Hell Town, Ohio

Hell Town, Ohio, is the name for a Lenape (or Delware) Native American village located on Clear Creek near the abandoned town of Newville, Ohio.[1] The site is on a high hill just north of the junction of Clear Creek and the Black Fork of the Mohican River.[1]

After the signing of the Treaty of Easton in 1758, the Lenape were required to move west out of their native lands (in Delaware, New Jersey, eastern New York, and eastern Pennsylvania) into what is today known as Ohio.[2] The village had originally been settled by Native Americans of the Mingo (a tribe belonging to the Eastern Algonquian group). But the Mingo abandoned the site around 1755.[3] The Lenape re-founded the settlement in the 1770s. One source says the resettlement came in 1770,[4] while another says it was in 1776.[5] According to the Lenape, the village was called Clear Town, after the clear stream which ran nearby.[1] However, when the Lenape learned that the German word for "clear" was "hell," they renamed their village Hell Town.[1][6] The site was abandoned in 1782 because of repeated clashes with Colonial American troops and settlers, angry with the Lenape because some members of the tribe had sided with the British during the American Revolution.[7] The violence would culminate in the Gnadenhutten massacre of 1782, in which American militia killed 96 Lenape.[8] Hell Town was located along a "war trail" used by Native Americans in the region, which ran from a point about 30 miles (48 km) south Sandusky, Ohio, north-northeast into the Cuyahoga River valley.[9]
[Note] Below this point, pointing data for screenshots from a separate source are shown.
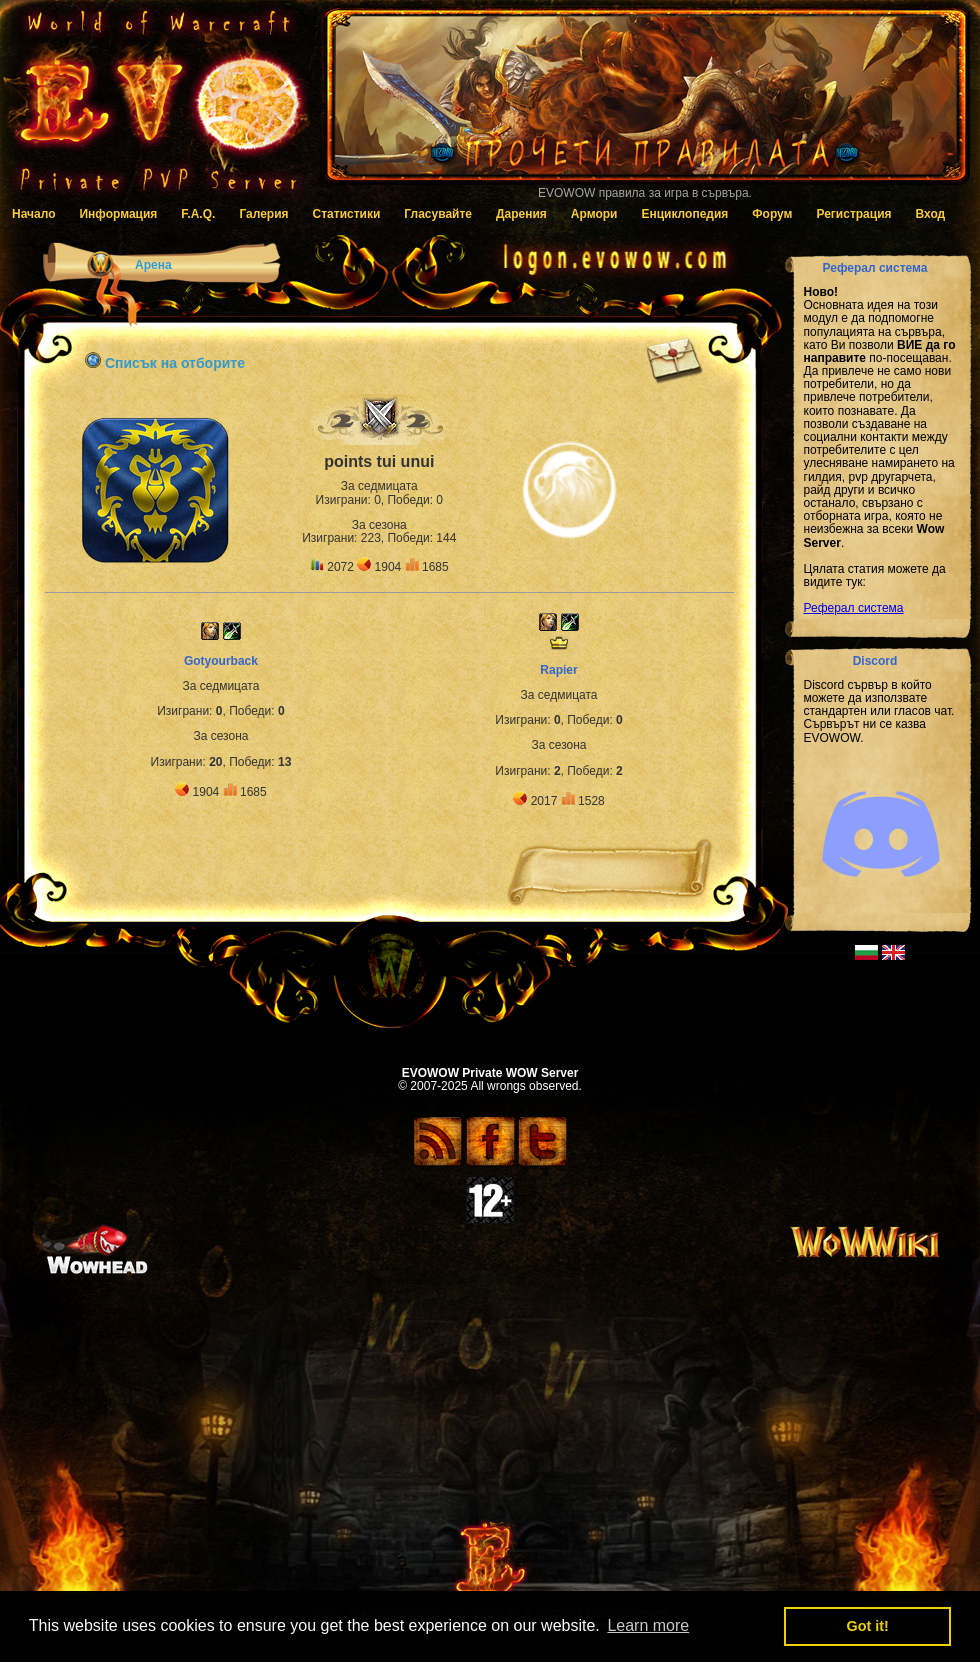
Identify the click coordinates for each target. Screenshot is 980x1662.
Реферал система (854, 608)
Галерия (263, 214)
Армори (594, 214)
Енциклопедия (684, 214)
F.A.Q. (198, 214)
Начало (33, 214)
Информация (118, 214)
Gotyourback (221, 661)
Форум (772, 214)
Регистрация (853, 214)
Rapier (558, 670)
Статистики (347, 214)
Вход (931, 214)
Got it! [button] (868, 1626)
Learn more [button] (648, 1625)
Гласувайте (438, 214)
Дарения (521, 214)
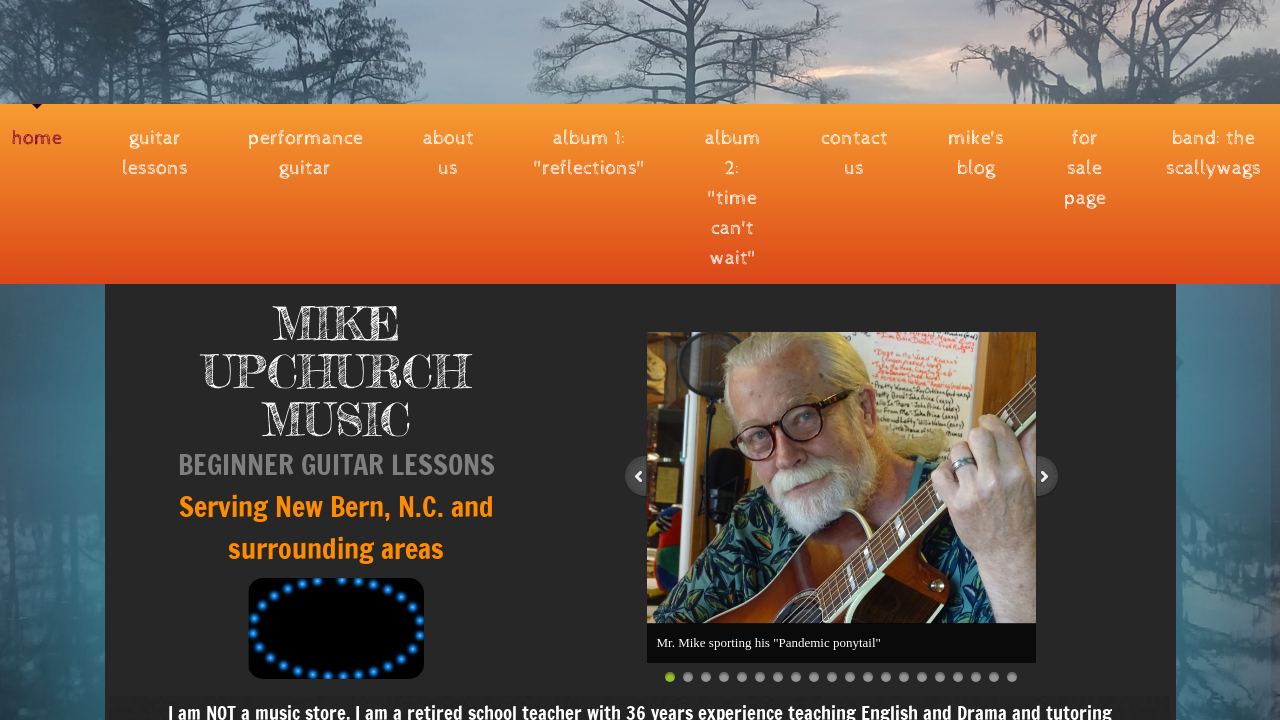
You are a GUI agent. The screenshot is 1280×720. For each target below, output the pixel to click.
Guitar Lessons (155, 153)
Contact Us (854, 153)
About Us (448, 153)
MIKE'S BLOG (976, 153)
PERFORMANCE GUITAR (305, 153)
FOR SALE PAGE (1085, 168)
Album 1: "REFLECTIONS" (589, 153)
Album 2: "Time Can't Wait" (733, 198)
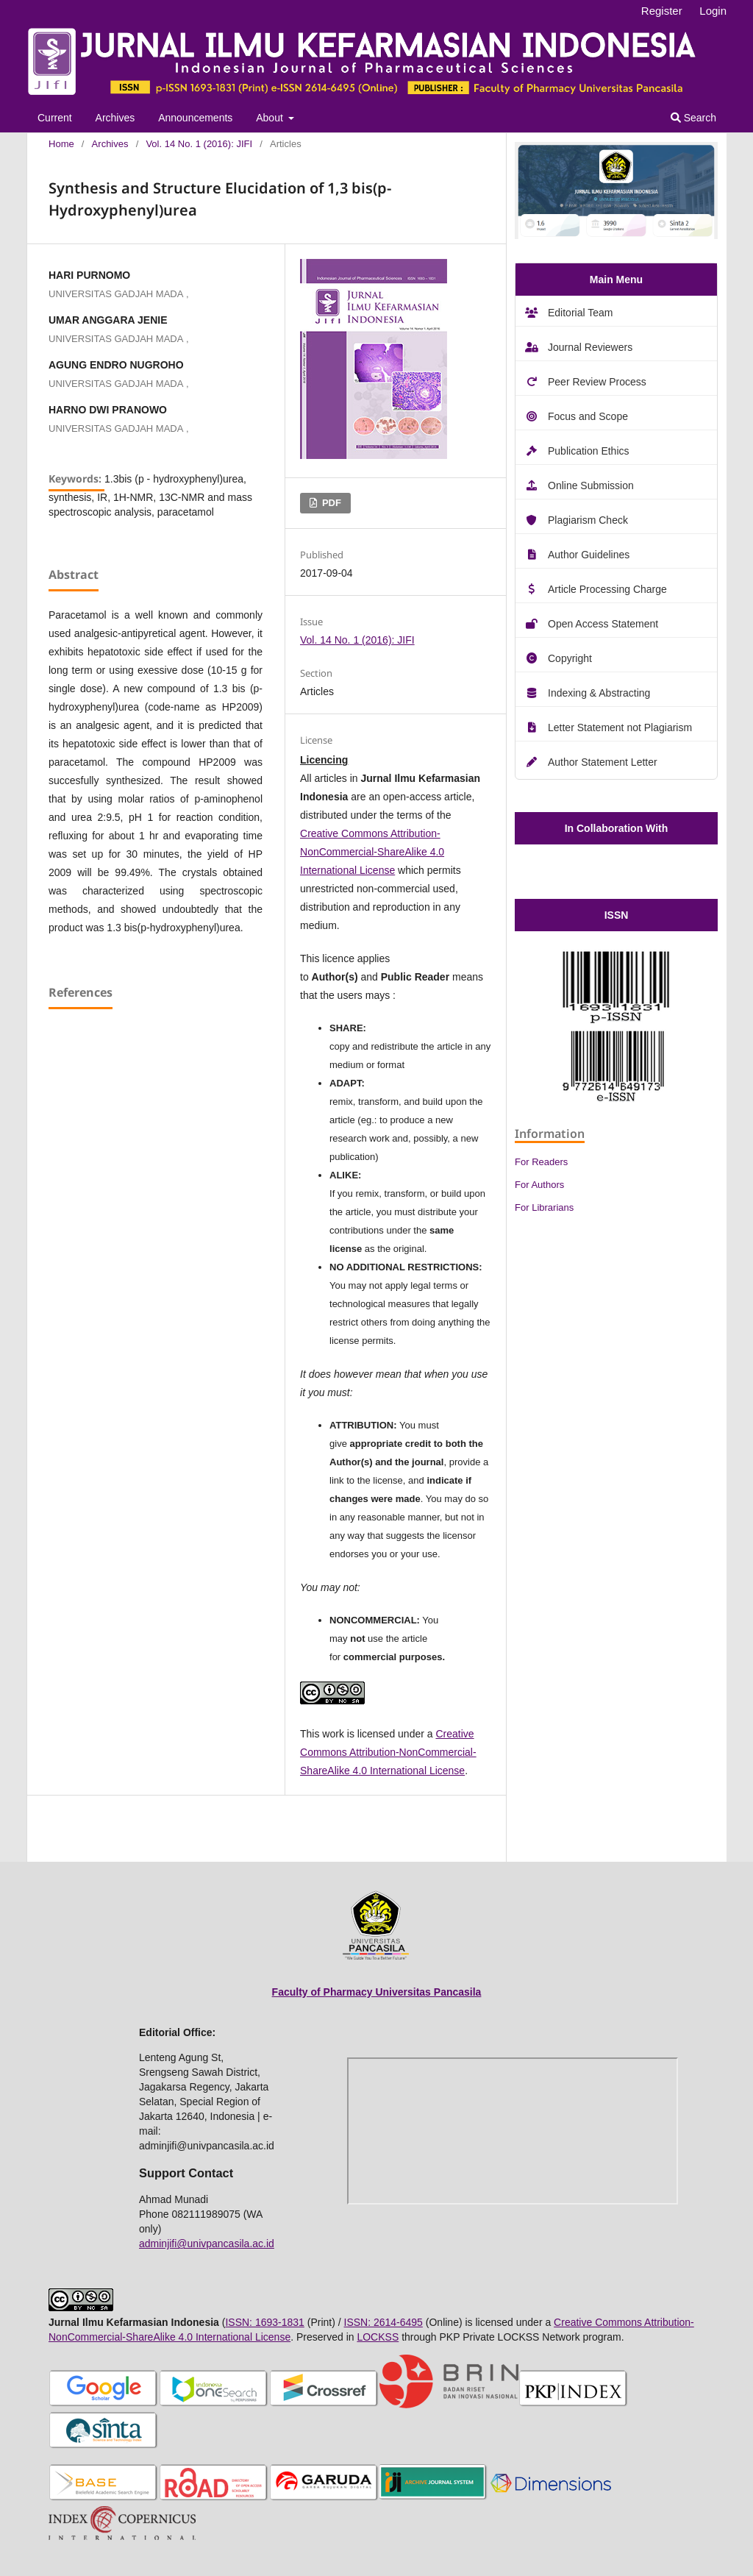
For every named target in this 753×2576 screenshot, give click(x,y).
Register (661, 10)
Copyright (570, 658)
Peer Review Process (597, 382)
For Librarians (544, 1207)
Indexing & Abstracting (599, 693)
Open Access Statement (603, 624)
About (270, 118)
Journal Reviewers (590, 347)
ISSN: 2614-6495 (383, 2322)
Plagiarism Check (588, 520)
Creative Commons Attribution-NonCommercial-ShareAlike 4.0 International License (372, 852)
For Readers (541, 1161)
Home (61, 143)
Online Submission (591, 485)
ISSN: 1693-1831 (264, 2322)
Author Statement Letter (602, 762)
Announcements (195, 118)
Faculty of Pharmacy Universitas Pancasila (377, 1992)
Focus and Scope (588, 416)
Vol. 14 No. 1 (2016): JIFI (199, 143)
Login (713, 10)
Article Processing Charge (607, 589)
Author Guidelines (588, 555)
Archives (115, 118)
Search (693, 118)
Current (55, 118)
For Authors (539, 1184)
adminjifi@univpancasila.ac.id (206, 2243)
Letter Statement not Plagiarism (620, 727)
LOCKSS (378, 2337)
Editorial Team (580, 313)
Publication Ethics (588, 451)
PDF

Anthropological investigations in the late 19th century found that the site of the village was a high mound composed primarily of sandstone rocks, held in place with packed earth.[1] A number of Lenape graves existed at the site until 1881, but local farmers plowed them under over the next two years.[1] Diggings at the site found two iron knives, an iron tomahawk, stone arrowheads, a stone axe, a gun flint, and some brass mountings from a musket.[1]

Footnotes

  1. ^ a b c d e f g Case, "Description of Mounds and Earthworks in Ashland County, Ohio," in Miscellaneous Papers Relating to Anthropology, 1883, p. 74.
  2. ^ Keenan, Encyclopedia of American Indian Wars, 1492-1890, 1999, p. 234; Moore, The Northwest Under Three Flags, 1635-1796, 1900, p. 151.
  3. ^ Wheeler-Voegelin and Tanner, Indians of Northern Ohio and Southeastern Michigan: An Ethnohistorical Report, 1974, p. 193.
  4. ^ Roeber and Kade, Ethnographies and Exchanges: Native Americans, Moravians, and Catholics in Early North America, 2008, p. 159.
  5. ^ Jennings and McNickle, The History and Culture of Iroquois Diplomacy, 1985, p. 216.
  6. ^ Wheeler-Voegelin and Tanner, Indians of Northern Ohio and Southeastern Michigan: An Ethnohistorical Report, 1974, p. 159.
  7. ^ Howe, Historical Collections of Ohio..., 1896, p. 256.
  8. ^ Olmstead, Blackcoats Among the Delaware: David Zeisberger on the Ohio Frontier, 1991, p. 54-55; Schonberg, Ohio Native Peoples, 2010, p. 25; Sisson, The American Midwest: An Interpretive Encyclopedia, 2006, p. 1744-1745.
  9. ^ Cherry, The Portage Path, 1911, p. 64.